We were very excited today to visit Farmlet, a little family’s rural holdings. I first learned of Farmlet through Rebecca’s blog a couple of years ago when we were looking at properties in this area. I’ve enjoyed following the details of life of this rural block, so visiting the property and meeting Rebecca and Kevin Flaherty and their two boys was a extension of the affection that I’ve felt for them as I’ve followed their lives online.

Lauren and Rebecca, May 2011
It was lovely to meet Rebecca after reading her prose for so many years!

Kevin works late during the night to research and maintain his own news/analysis/conspiracies website which attracts the family’s primary income, so he was still asleep when we arrived in the late morning. Rebecca is a gracious host and showed us around Farmlet, explaining many of the practices they’re using to grow their own food and create a level of self-sufficiency.

David and Rebecca at Farmlet, May 2011
Sections of the chook run are temporarily inaccessible to the chooks and serve as the vegie gardens.

I was interested and pleased to note that Rebecca’s using the same type of system we set up at home to rotate the vegetable garden beds with a scratching/fertilising chook run. Of course, ours is on a much smaller scale, but the principle is the same.

Over the last five years, Rebecca and Kevin have learned a lot about farming practices. They’ve adjusted their expectations and changed their methods as they’ve faced the reality of their soil’s potential and the time they need for which to improve Farmlet.

Farmlet, May 2011
We loved seeing the inside of the Flahertys' shed house. We've always been fascinated with the idea of modifying a shed into a comfortable house.

Playing at Farmlet, May 2011
The girls enjoyed playing with the toys. I was impressed by how well the interior of the shed was finished.

When luchtime approached and the kids started getting hungry, we pooled resources to feed everyone. David took up his familiar position in the kitchen, turning out a plentiful supply of chappatis with tomatoes and cheese. Rebeca hadn’t thought about making chappatis before, so we were able to show her how it’s done. In turn, she introduced us to her homemade kefir and sauerkraut.

Girls eating at Farmlet, May 2011
Rebecca cut up some lovely, sweet carrots and mandarins to share for lunch. She also introduced us to her fabulous homemade sauerkraut.

David making chappatis at Farmlet, May 2011
Since we've been travelling around, David has worked in dozens of different kitchens to feed us and our hosts.

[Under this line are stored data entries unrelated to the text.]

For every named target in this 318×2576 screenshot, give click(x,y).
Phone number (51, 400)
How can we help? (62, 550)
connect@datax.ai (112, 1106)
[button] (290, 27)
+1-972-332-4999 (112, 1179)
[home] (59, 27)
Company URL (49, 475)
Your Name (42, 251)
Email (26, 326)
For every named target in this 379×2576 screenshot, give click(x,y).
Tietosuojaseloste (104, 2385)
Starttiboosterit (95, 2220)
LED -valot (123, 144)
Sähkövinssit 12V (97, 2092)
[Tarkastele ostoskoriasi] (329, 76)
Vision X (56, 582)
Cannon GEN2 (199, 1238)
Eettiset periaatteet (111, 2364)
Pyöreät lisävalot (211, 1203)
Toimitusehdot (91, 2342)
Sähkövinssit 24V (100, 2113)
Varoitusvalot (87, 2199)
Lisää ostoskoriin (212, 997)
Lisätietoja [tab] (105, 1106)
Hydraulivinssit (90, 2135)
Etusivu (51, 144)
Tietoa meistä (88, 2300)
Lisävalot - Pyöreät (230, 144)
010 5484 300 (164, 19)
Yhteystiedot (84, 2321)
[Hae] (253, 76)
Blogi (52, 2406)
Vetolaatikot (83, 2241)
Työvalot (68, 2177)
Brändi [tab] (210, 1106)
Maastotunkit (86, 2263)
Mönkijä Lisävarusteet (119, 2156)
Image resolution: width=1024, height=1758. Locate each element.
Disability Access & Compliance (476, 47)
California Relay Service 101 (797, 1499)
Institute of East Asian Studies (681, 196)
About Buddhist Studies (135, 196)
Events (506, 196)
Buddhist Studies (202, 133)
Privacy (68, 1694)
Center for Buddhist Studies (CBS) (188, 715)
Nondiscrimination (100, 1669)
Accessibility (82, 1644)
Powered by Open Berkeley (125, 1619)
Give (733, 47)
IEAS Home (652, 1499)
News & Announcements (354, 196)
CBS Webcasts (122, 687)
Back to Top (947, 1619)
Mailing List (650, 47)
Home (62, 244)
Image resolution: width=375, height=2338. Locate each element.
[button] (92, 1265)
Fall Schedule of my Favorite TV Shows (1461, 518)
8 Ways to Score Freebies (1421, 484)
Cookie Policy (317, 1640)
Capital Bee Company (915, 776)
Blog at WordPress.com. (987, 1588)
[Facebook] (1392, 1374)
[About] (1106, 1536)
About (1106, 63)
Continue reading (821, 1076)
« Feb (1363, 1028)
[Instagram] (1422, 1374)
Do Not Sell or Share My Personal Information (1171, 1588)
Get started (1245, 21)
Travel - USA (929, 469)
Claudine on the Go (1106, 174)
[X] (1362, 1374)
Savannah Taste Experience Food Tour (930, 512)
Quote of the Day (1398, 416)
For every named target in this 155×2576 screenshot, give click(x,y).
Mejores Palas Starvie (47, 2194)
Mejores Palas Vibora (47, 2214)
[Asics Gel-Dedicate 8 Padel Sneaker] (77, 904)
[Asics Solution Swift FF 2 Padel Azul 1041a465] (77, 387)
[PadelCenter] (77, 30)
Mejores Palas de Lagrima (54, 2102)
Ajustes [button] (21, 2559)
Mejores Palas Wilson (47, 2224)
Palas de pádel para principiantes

By the afternoon, Rebecca’s 3yo son Owen had warmed up enough to play with our girls. They had a terrific time on his riding toys — he and Calista pushed each other on the tricycle before they all piled into Owen’s electric car for a hoon at the top of the driveway.

3yo Calista and Owen, May 2011
The two three-year-olds were the first to connect.

Owen with Calista, Brioni and Aisha, May 2011
The kids thought riding in the car was hilarious! I can see a future when Owen ends up with a trio of laughing young women in his real Jeep!

Before we left, we had a chance to meet Kevin who emerged from the bedroom briefly before going back to work in his home office. He puts industrial ear mufflers over his ears to block out the domestic noises when he needs to concentrate.

After leaving Farmlet, we were thankful that we could go and see what the Flahertys’ real life situation was like when compared to their online presence. I often wonder how much the whole picture of who we are is received and understood by our readers. The fullness of how wonderful and exciting our adventures and relationships are is difficult to convey, but I endeavour to do that here on this blog!